Education initiatives could improve pharmacy practice in this area. It is possible that pharmacists are unaware of the influences on their practice that lead to defensive behaviours. It has been identified that education is a missed opportunity to reduce defensive practice [10].

It has also been identified that uncertainty around complaints procedures can cause additional stress on practitioners, so making the complaints process clearer, more transparent and less punitive could help healthcare professionals who are engaging in defensive practice [16].

Following expansion of knowledge about defensive pharmacy practice, a potential way forward could include moving away from prescriptive regulation of pharmacy and towards a standard of care model of regulation, as suggested by Adams [8]. Revising the regulation model governing pharmacy could offer pharmacists the flexibility needed to address the individuality of scenarios encountered in practice without fear of legislative implications.

Challenges

Numerous challenges to research in the area of defensive pharmacy practice may be significant. Under-reporting of defensive practices may occur due to social desirability bias [17]. Pharmacists may identify some of their own practices as defensive but may not report these behaviours when asked as they do not want to appear a suboptimal practitioner. This can be limited by ensuring anonymity of professionals during a web-based survey, though this would be more difficult in focus groups or semi-structured interviews. Defensive practice has been described as an “open secret”—widely known but rarely acknowledged [18]. Such may be the case in pharmacy practice also.

Validating an instrument to measure defensive practice among pharmacists could be difficult; so much of defensive practice depends on an individual’s perspective, perception of risk and personal motivations. Variance in definitions around defensive practice (Table 1) also makes it difficult to pinpoint a “gold standard” measure of defensive practice. One potential solution would be to employ a nominal group technique consensus process across a range of pharmacy professionals, though this may be limited to identifying ideal practice across a limited range of clinical vignettes and would not allow for the wide variety of scenarios encountered by pharmacists in day-to-day practice. In addition, as identified by Whittaker and Havard [18] in a study of defensive practice in social work, using active practitioners to rate defensive behaviours can be biased by their own experiences. Like the social work students in this study, pharmacists that view themselves as ethically sound practitioners may feel uncomfortable in rating a behaviour they engage in as defensive, as it may reveal they participate in undesirable practices [18]. Whittaker and Havard [18] highlight a key challenge in the area of defensive practice research—that practitioners often do not agree on what qualifies as defensive practice, and while it is often defined as a deliberate behaviour, it could be a less conscious process.

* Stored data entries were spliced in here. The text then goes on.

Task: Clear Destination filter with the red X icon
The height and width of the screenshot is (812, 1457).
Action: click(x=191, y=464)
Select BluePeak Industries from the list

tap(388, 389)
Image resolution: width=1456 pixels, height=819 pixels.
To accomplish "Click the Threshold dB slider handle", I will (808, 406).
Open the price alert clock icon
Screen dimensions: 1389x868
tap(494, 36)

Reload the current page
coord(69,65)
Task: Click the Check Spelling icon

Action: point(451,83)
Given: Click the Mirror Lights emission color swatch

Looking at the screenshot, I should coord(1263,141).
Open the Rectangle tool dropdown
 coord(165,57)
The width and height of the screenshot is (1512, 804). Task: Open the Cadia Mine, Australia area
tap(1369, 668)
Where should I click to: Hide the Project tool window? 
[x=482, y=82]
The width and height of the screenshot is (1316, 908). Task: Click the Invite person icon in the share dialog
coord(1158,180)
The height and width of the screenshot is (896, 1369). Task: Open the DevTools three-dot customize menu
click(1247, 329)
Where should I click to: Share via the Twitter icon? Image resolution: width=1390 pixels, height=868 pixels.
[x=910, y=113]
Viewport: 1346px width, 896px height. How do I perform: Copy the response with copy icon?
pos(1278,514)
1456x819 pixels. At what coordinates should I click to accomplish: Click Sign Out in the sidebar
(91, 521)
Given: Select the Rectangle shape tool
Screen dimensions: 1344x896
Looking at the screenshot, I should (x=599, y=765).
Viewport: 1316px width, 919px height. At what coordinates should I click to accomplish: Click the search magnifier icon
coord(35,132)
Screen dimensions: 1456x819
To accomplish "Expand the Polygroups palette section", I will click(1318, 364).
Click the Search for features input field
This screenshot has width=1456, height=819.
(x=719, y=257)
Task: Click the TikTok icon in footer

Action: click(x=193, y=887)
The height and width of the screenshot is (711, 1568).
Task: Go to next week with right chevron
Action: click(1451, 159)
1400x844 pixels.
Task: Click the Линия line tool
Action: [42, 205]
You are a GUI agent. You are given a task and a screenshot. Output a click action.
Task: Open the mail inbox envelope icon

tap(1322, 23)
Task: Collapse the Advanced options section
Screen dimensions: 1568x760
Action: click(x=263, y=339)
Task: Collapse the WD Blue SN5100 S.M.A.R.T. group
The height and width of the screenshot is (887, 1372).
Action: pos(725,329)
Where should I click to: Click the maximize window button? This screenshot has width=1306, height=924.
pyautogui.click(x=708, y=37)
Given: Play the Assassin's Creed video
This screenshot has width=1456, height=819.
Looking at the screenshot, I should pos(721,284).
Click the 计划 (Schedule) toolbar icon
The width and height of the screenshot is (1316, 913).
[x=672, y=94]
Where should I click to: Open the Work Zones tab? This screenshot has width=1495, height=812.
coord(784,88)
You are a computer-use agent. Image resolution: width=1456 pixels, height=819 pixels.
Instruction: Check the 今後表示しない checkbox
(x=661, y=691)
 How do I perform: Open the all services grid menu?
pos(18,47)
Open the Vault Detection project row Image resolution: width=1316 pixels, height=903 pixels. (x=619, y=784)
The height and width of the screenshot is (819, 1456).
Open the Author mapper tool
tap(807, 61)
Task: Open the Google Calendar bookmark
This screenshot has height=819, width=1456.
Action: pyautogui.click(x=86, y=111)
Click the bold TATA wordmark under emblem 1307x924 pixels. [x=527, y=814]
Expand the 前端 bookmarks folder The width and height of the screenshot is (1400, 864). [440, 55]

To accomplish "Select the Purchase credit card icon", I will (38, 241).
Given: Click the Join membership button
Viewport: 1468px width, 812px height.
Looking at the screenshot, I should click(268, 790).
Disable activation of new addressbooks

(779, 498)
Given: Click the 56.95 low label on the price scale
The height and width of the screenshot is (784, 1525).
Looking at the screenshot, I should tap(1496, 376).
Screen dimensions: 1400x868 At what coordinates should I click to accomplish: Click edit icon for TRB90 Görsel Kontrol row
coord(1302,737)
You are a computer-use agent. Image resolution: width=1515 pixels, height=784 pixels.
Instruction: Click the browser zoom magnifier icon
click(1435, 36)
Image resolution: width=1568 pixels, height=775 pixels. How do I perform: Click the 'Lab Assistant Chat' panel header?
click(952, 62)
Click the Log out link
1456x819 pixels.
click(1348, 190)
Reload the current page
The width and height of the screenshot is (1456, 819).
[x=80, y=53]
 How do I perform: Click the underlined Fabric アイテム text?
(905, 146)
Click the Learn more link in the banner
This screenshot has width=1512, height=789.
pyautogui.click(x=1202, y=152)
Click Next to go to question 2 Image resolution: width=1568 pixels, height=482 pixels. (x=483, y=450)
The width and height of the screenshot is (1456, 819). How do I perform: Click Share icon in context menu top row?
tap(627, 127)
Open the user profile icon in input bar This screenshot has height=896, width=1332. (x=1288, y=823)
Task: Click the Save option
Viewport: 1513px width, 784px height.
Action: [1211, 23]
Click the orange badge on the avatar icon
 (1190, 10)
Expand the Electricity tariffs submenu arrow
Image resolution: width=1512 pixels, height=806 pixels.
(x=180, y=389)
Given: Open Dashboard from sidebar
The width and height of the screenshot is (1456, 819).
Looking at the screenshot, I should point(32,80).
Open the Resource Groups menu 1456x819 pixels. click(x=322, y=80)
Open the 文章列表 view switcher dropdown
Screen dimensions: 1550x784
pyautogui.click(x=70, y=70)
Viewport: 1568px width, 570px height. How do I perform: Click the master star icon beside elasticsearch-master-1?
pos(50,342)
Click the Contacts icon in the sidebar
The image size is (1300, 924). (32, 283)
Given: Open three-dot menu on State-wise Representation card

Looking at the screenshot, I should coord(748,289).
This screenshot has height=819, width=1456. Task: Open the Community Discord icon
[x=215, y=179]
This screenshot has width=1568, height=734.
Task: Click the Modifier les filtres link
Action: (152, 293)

Table 1 Definitions of defensive medicine/practice in the literature

In addition, much of the existing research in this area has been conducted in doctors and using the same instruments for pharmacists may fail to identify profession-specific influences and behaviours. Qualitative research would be helpful to gather this information and optimise research in this group.

Conclusion

Defensive practice among pharmacists is under-investigated but could be impacting on quality of patient care and negatively impacting job satisfaction. Further research is required among pharmacists in order to identify the influences and behaviours of the phenomenon in this profession. It is highly unlikely that pharmacists are immune to this practice, evidenced by its pervasiveness across multiple other professions, including medicine, nursing, midwifery and social work. Like defensive practice in other professions, defensive pharmacy practice is possibly an “open secret”. Understanding the knowledge, influences and behaviours of pharmacists towards defensive practice will help to inform future policy and education initiatives. By beginning a conversation about it, defensive practice may be identified and addressed, improving both the quality of care for patients and the job satisfaction of pharmacists.